Instructions to follow: Substitute "control" for "button" everywhere it appears in the rows below, and write the rows out again with nothing else changed. Leave the pictures out of your answer.

(Click-target data)
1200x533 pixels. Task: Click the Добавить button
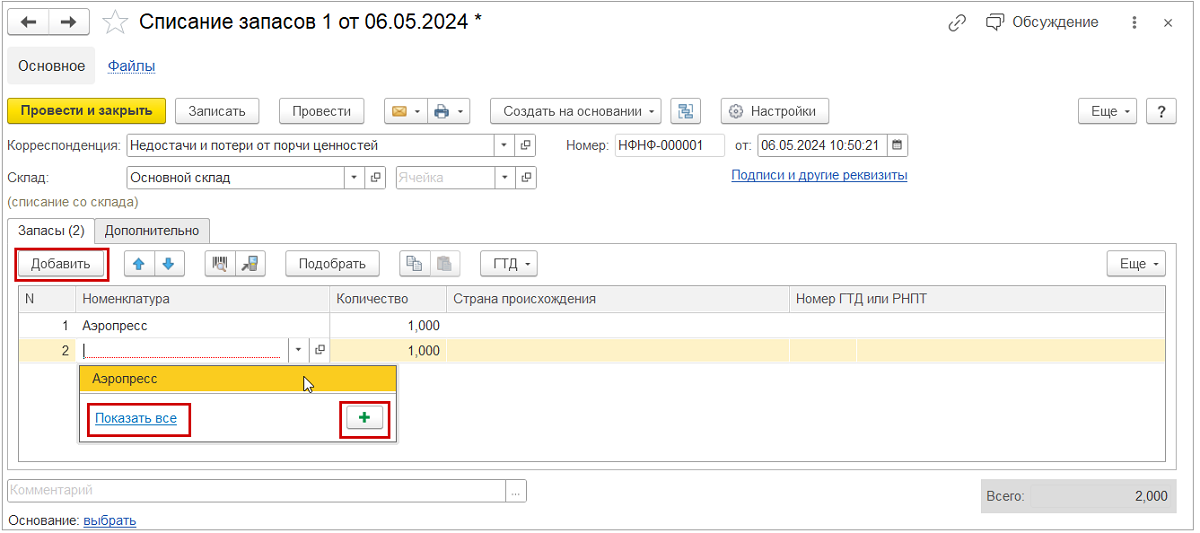coord(61,264)
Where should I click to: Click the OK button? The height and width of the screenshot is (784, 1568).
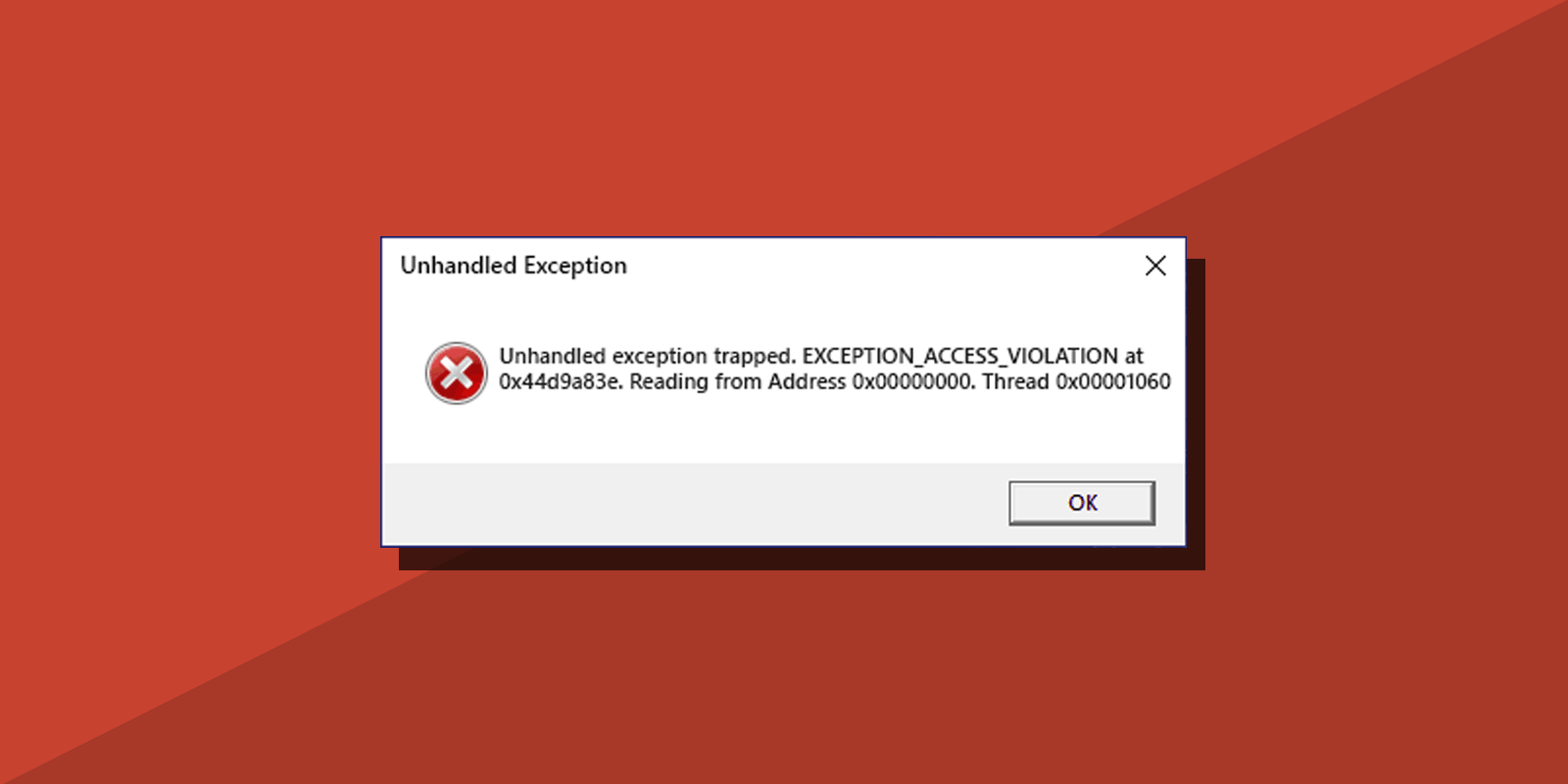pyautogui.click(x=1082, y=503)
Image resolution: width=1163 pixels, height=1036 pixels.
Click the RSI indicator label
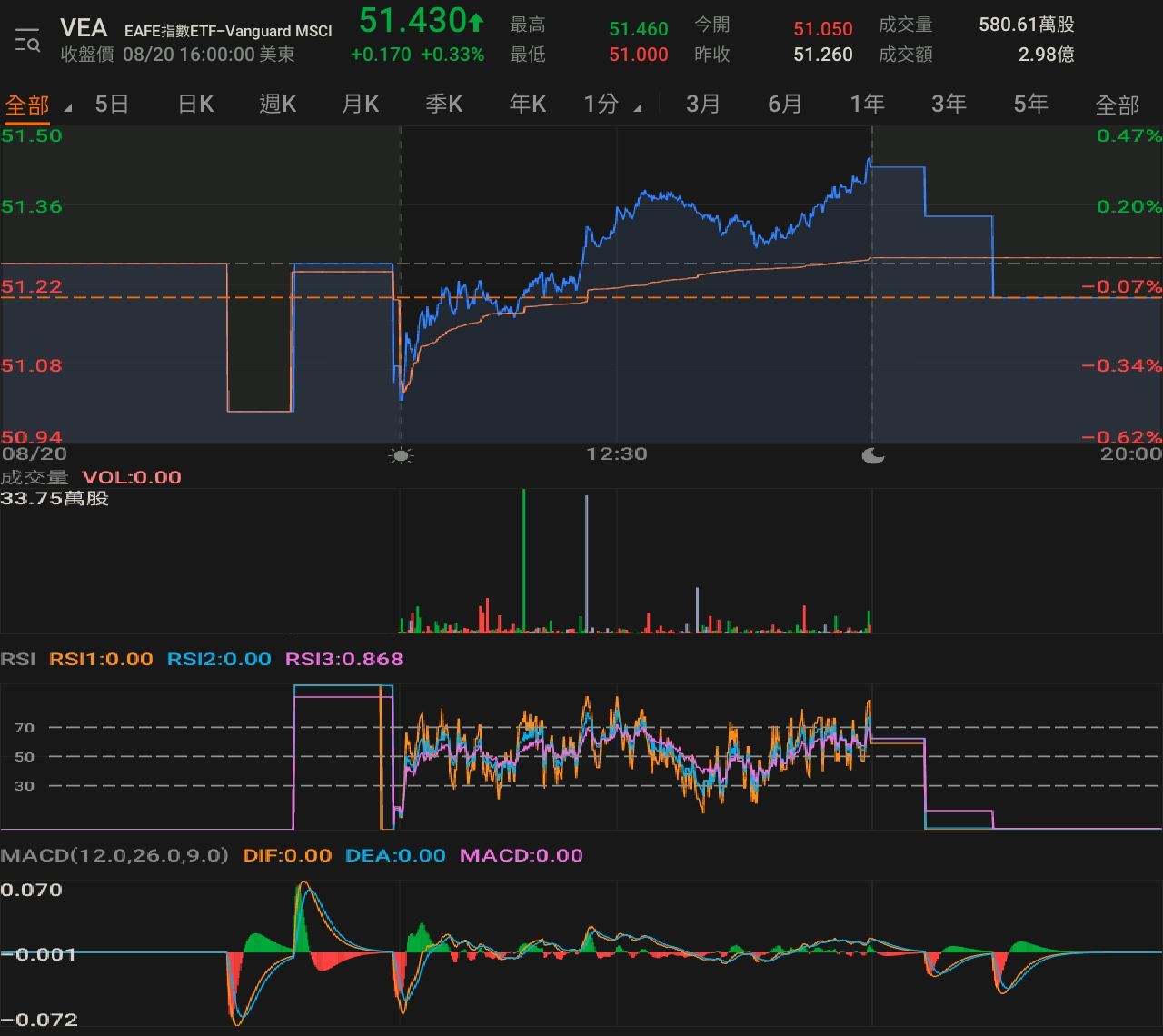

Result for this exercise:
1200x533 pixels. Task: Click the Добавить control
coord(61,264)
Where should I click to: Click the OK control? The height and width of the screenshot is (784, 1568).
pyautogui.click(x=1082, y=503)
Image resolution: width=1163 pixels, height=1036 pixels.
Click the RSI indicator label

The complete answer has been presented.